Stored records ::
━━━━━━━━
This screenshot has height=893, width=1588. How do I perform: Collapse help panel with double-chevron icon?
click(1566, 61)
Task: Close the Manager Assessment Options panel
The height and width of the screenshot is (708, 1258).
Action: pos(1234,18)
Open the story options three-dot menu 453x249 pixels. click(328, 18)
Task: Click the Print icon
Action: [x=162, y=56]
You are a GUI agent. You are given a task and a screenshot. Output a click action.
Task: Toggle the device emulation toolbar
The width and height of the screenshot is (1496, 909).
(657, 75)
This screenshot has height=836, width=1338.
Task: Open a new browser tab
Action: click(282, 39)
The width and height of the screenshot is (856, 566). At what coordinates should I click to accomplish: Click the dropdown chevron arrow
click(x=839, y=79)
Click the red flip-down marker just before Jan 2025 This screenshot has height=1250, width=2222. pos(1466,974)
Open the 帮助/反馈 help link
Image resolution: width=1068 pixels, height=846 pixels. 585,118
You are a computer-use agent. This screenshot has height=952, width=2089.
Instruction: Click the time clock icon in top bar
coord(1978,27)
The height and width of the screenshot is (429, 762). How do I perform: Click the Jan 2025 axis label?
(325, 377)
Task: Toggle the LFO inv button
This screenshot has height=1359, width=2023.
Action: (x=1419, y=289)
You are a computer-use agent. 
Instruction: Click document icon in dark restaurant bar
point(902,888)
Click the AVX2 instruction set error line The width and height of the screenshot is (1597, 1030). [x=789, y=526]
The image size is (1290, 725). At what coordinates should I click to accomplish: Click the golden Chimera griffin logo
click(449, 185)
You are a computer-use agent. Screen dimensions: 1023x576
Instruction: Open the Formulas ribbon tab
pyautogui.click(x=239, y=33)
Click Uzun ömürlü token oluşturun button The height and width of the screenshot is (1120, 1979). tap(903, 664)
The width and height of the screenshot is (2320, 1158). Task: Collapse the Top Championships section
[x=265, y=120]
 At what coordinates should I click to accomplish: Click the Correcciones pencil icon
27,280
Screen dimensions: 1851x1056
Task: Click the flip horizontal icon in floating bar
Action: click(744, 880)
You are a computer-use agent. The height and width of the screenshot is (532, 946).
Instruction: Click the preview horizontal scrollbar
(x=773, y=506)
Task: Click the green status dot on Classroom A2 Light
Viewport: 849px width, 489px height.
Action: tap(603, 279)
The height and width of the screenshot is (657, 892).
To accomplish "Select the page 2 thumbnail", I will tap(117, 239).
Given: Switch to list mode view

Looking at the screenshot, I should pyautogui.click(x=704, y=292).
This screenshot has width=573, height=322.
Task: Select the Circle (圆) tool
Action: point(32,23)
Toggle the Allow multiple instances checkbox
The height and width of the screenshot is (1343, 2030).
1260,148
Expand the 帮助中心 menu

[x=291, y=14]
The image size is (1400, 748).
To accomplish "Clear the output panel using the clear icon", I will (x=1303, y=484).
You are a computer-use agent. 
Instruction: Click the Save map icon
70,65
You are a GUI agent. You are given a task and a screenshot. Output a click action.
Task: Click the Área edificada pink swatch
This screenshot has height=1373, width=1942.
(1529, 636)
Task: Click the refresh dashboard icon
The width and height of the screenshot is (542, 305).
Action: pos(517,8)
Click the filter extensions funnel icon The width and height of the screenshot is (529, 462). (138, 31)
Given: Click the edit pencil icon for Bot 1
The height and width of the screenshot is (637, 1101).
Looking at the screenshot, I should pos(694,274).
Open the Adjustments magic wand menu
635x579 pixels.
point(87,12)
━━━━━━━━
Your goal :: Reprint exactly the lines above that start at the one with "You are a computer-use agent. Screen" and end at the one with "The height and width of the screenshot is (657, 892).", keeping both and adding none.

Solution to the problem ::
You are a computer-use agent. Screen dimensions: 1023x576
Instruction: Open the Formulas ribbon tab
pyautogui.click(x=239, y=33)
Click Uzun ömürlü token oluşturun button The height and width of the screenshot is (1120, 1979). tap(903, 664)
The width and height of the screenshot is (2320, 1158). Task: Collapse the Top Championships section
[x=265, y=120]
 At what coordinates should I click to accomplish: Click the Correcciones pencil icon
27,280
Screen dimensions: 1851x1056
Task: Click the flip horizontal icon in floating bar
Action: click(744, 880)
You are a computer-use agent. The height and width of the screenshot is (532, 946).
Instruction: Click the preview horizontal scrollbar
(x=773, y=506)
Task: Click the green status dot on Classroom A2 Light
Viewport: 849px width, 489px height.
Action: tap(603, 279)
The height and width of the screenshot is (657, 892).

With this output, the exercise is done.